ASSIGNMENT: Keep only the lines of the material below that contain the word "computer". Copy those lines.

RECORDED INFORMATION:
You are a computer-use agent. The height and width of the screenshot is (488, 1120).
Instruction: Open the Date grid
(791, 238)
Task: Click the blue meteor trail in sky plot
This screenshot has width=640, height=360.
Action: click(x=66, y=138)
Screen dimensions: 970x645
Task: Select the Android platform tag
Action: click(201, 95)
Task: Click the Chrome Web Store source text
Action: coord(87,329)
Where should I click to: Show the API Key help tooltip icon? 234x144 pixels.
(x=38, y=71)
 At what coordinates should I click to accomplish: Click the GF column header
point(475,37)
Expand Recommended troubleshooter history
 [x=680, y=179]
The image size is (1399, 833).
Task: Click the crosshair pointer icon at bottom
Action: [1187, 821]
--
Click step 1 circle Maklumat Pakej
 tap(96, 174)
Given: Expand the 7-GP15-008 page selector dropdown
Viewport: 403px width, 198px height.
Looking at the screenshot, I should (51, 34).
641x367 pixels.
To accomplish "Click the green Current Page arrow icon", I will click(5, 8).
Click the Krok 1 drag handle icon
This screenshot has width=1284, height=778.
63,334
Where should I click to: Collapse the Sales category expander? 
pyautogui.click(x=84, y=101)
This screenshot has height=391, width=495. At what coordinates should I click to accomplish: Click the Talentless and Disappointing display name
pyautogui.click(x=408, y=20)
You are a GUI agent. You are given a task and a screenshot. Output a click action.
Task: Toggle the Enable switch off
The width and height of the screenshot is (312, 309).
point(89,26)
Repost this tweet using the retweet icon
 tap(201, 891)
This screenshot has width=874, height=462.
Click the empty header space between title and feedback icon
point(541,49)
==
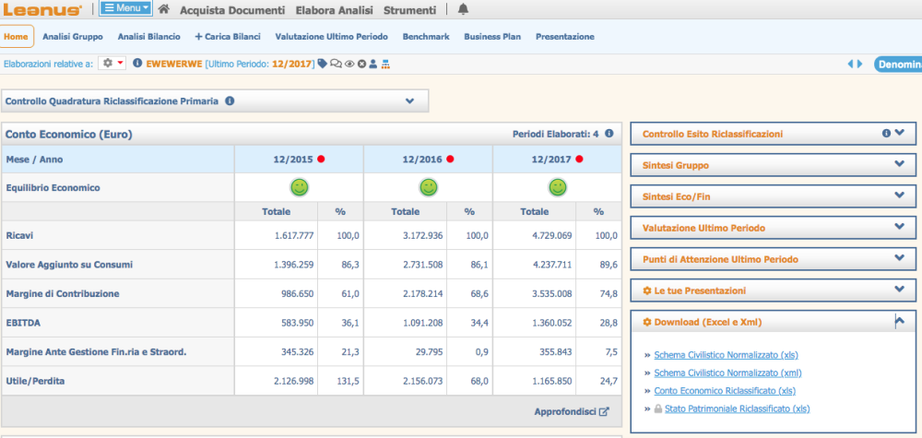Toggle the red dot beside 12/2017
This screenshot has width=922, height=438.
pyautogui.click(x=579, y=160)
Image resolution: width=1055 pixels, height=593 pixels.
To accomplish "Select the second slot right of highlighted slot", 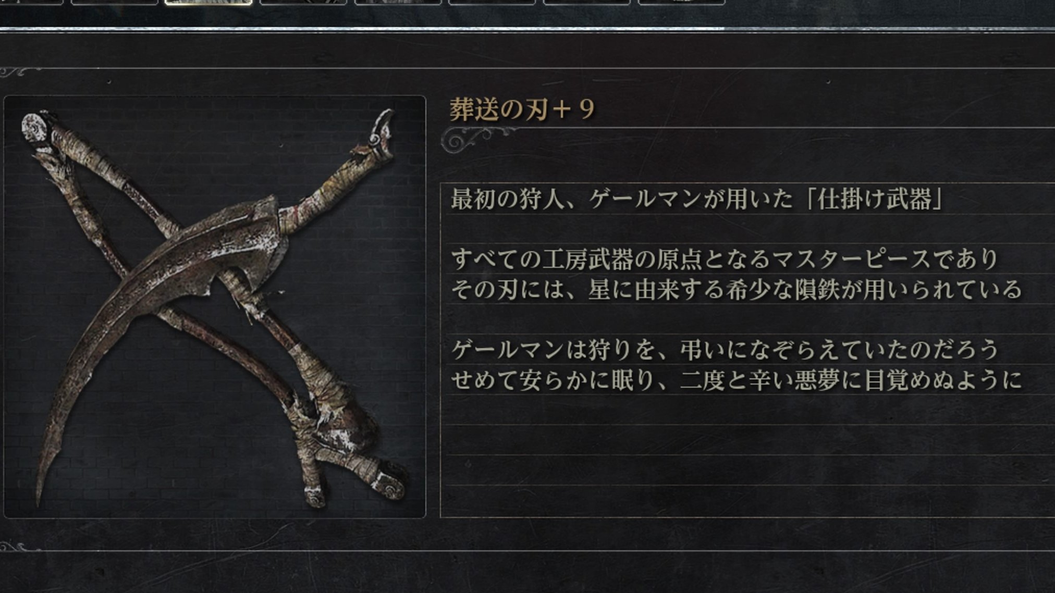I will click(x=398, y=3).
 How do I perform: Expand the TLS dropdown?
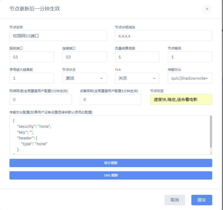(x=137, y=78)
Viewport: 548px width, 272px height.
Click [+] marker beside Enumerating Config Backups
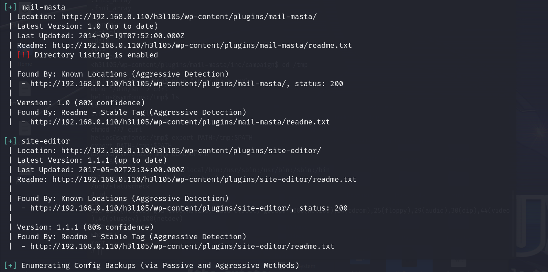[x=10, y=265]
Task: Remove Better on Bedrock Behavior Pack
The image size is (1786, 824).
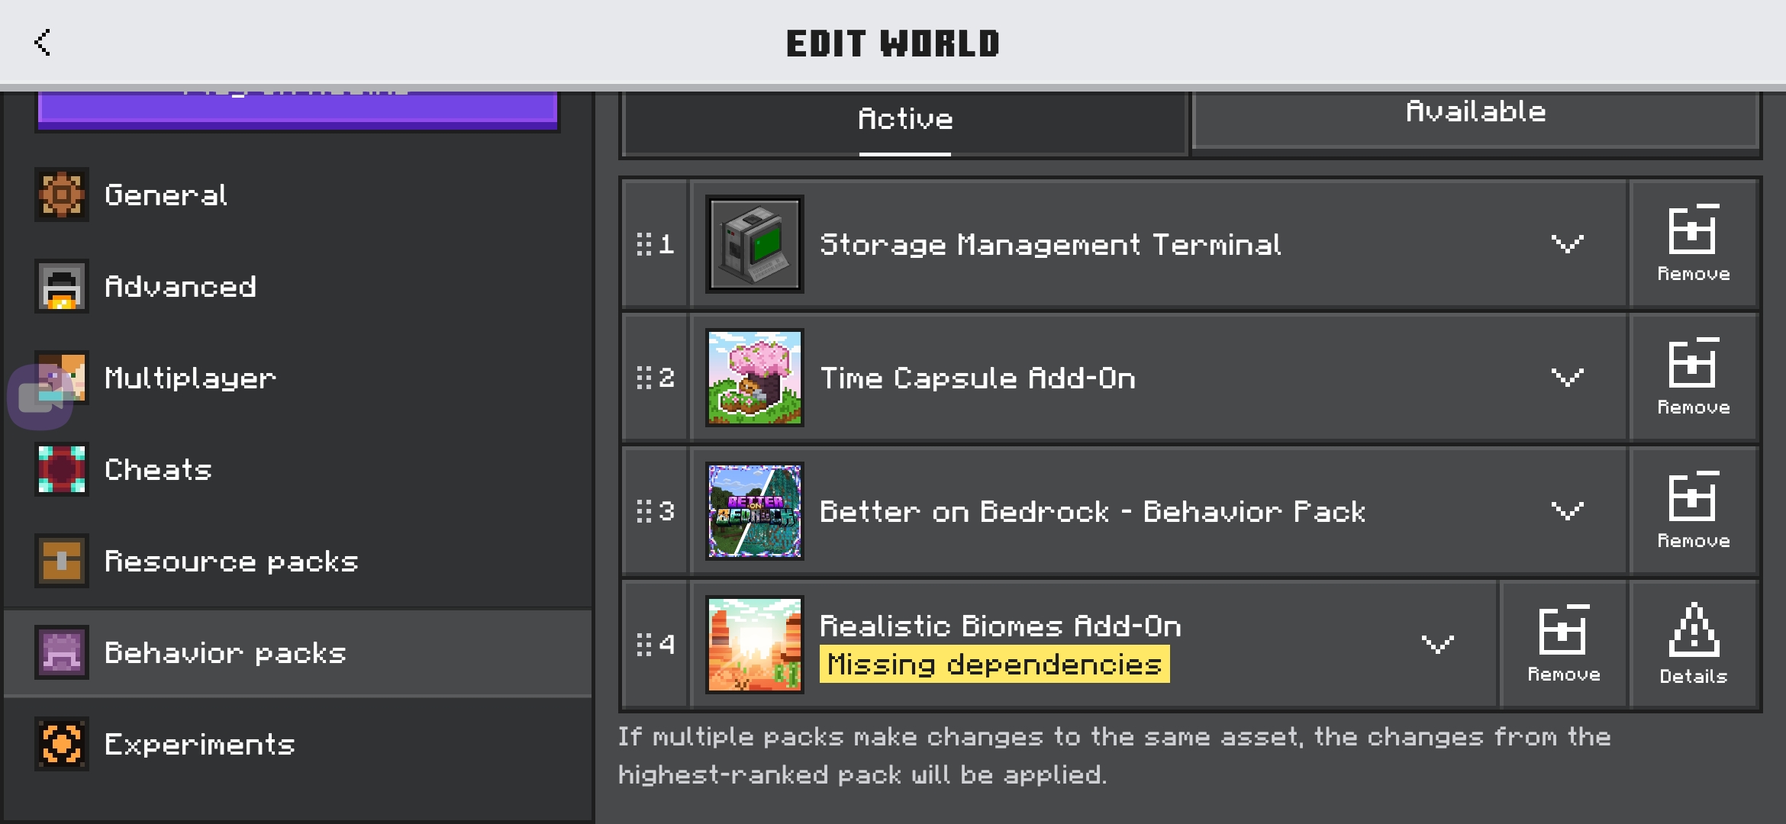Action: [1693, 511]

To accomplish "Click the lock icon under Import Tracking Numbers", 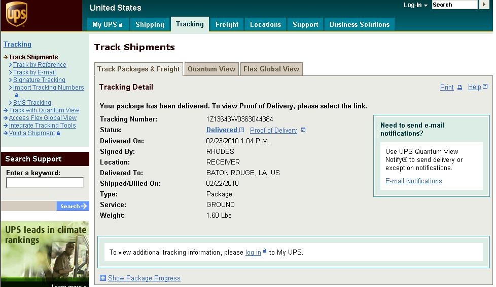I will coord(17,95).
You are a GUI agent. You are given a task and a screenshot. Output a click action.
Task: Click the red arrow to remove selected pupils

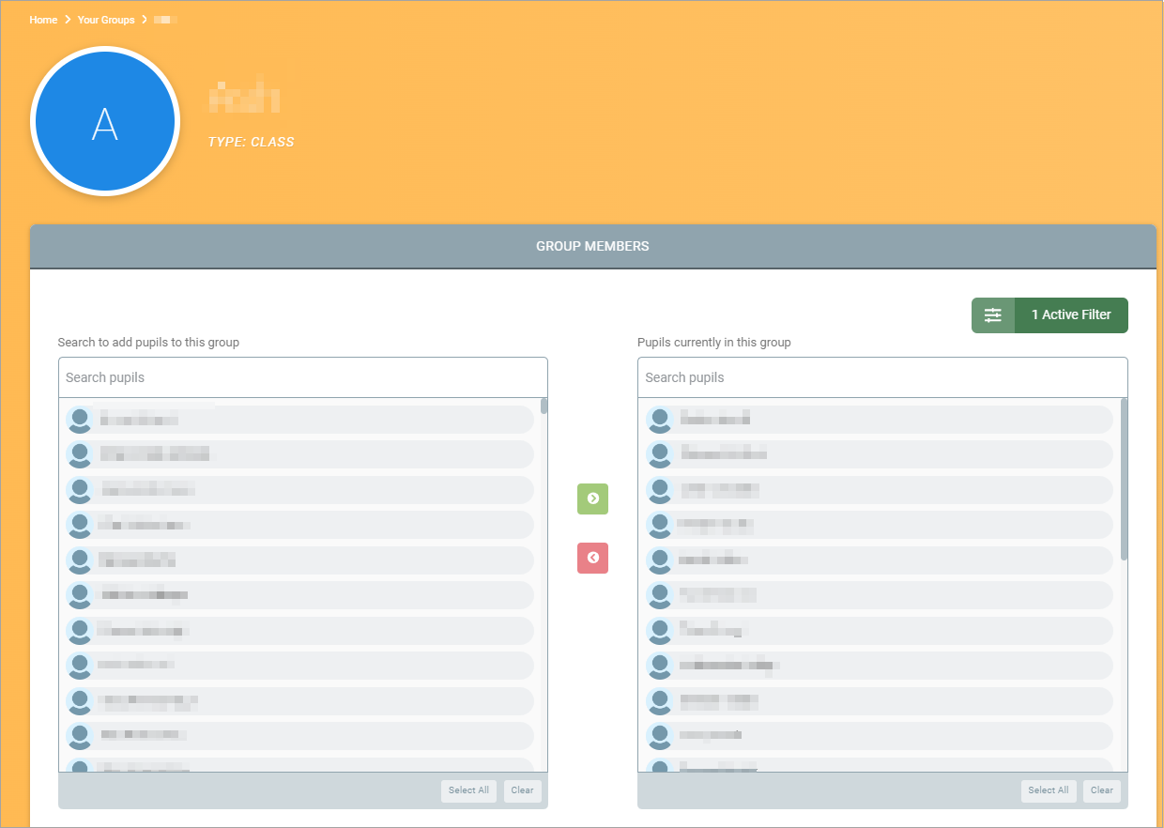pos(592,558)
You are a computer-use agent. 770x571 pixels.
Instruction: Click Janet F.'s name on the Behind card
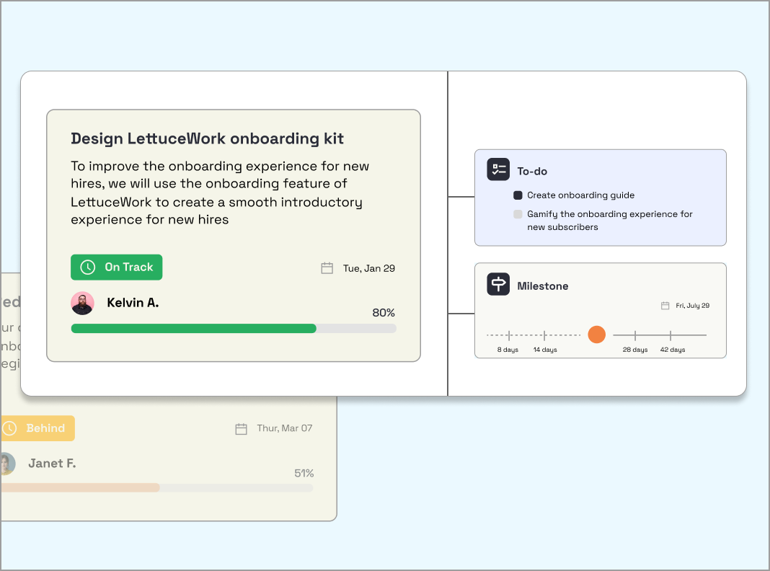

EXPECTED OUTPUT:
You are a computer-use agent. The height and width of the screenshot is (488, 1120).
You are a computer-use agent. 770x571 pixels.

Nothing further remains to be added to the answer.